19-21 November 2014, FAO Headquarters, Rome, Italy
The Second International Conference on Nutrition (ICN2) was a high-level intergovernmental meeting that focused global attention on addressing malnutrition in all its forms. Over 2 200 participants attended the meeting, including representatives from more than 170 governments, 150 representatives from civil society and nearly 100 from the business community. In addition to plenary sessions held on November 19th, 20th and 21st, several pre-conference events for parliamentarians, civil society and the private sector, as well as round tables and side events, provided a forum for participants to delve deeper into specific nutrition issues. The two main outcome documents–the Rome Declaration on Nutrition and the Framework for Action—were endorsed by participating governments at the conference, committing world leaders to establishing national policies aimed at eradicating malnutrition and transforming food systems to make nutritious diets available to all.
- Malnutrition stops people from achieving their potential and reduces their productivity. This has negative social and economic consequences.
- 2 billion people–around 1/3 of the developing world population–suffer from vitamin or mineral (micronutrient) deficiencies.
- Micronutrient deficiencies lead to poor growth and ill health, including blindness, brain damage and early death.
- 42 million children under 5 are overweight. More than 500 million adults are obese.
- Unhealthy diet and lack of exercise account for almost 10% of global disease and disability burden.
- Malnutrition (hunger, micronutrient deficiencies and obesity) costs an estimated $2.8-3.5 trillion, or 4-5% of global GDP. That's $400-500 per person.

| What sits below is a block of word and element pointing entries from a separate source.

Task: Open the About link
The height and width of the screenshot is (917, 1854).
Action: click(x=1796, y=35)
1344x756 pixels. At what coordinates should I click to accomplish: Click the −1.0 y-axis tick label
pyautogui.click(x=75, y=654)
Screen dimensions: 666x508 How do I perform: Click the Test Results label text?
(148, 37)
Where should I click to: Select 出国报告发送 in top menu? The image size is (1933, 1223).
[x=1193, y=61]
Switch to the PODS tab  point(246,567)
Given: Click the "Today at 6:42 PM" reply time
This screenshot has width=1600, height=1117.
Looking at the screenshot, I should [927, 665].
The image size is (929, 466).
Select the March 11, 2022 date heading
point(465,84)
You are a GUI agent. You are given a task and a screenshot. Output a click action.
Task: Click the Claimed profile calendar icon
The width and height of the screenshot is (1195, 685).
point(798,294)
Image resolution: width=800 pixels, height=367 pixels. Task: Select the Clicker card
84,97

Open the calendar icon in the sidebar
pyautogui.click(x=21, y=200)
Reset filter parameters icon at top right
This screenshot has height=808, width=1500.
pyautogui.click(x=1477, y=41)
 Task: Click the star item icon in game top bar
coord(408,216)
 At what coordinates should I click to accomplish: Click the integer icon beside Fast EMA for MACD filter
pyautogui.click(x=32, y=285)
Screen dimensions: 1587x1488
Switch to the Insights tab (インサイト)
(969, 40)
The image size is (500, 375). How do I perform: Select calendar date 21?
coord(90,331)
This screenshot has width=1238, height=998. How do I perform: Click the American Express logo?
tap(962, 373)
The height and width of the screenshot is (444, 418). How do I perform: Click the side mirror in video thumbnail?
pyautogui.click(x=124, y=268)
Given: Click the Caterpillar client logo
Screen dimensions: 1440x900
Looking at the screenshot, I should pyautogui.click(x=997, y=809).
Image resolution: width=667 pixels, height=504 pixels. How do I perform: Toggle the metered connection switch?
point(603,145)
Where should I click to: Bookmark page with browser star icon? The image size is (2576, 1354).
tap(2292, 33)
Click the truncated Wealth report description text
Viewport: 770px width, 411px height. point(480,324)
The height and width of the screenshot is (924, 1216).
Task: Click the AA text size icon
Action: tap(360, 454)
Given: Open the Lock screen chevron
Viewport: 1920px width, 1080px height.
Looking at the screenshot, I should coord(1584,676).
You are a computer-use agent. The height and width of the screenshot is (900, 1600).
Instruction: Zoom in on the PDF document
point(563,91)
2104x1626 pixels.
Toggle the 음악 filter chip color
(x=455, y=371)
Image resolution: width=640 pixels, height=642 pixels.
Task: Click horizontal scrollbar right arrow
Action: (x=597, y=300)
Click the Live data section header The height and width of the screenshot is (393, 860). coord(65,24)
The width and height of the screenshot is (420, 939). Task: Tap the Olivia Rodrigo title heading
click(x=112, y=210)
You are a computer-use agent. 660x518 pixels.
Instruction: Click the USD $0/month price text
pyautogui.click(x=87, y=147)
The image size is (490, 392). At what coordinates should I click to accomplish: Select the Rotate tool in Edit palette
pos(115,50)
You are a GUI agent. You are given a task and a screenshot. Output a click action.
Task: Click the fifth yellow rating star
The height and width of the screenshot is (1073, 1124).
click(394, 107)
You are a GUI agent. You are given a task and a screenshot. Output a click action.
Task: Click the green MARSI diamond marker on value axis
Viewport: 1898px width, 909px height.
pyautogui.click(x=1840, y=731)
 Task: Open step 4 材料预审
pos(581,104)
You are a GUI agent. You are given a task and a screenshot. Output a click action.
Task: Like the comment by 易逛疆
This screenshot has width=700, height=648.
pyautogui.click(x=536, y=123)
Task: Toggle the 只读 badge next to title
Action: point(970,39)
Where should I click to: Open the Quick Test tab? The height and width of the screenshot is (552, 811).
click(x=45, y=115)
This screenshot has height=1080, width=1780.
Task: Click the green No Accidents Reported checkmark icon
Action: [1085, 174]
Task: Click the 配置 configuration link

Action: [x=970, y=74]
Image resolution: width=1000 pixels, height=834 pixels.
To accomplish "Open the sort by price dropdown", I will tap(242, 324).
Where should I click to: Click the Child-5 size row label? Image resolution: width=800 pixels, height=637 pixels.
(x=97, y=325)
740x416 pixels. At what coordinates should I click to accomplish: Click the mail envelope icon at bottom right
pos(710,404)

- 200 million fewer people are undernourished today than 20 years ago, but 805 million people still go to bed hungry every day–that's 1 in 9 people.
- 161 million children under 5 are stunted (low height-for-age). Stunting is irreversible, and has severe consequences for health and development.
- 51 million children under 5 are wasted (low weight-for-height), 17 million are severely wasted. Wasting increases the risk of child death from infectious diseases.
- 99 million children under 5 are underweight (low weight-for-age) with severe consequences for health and the development of individuals and society.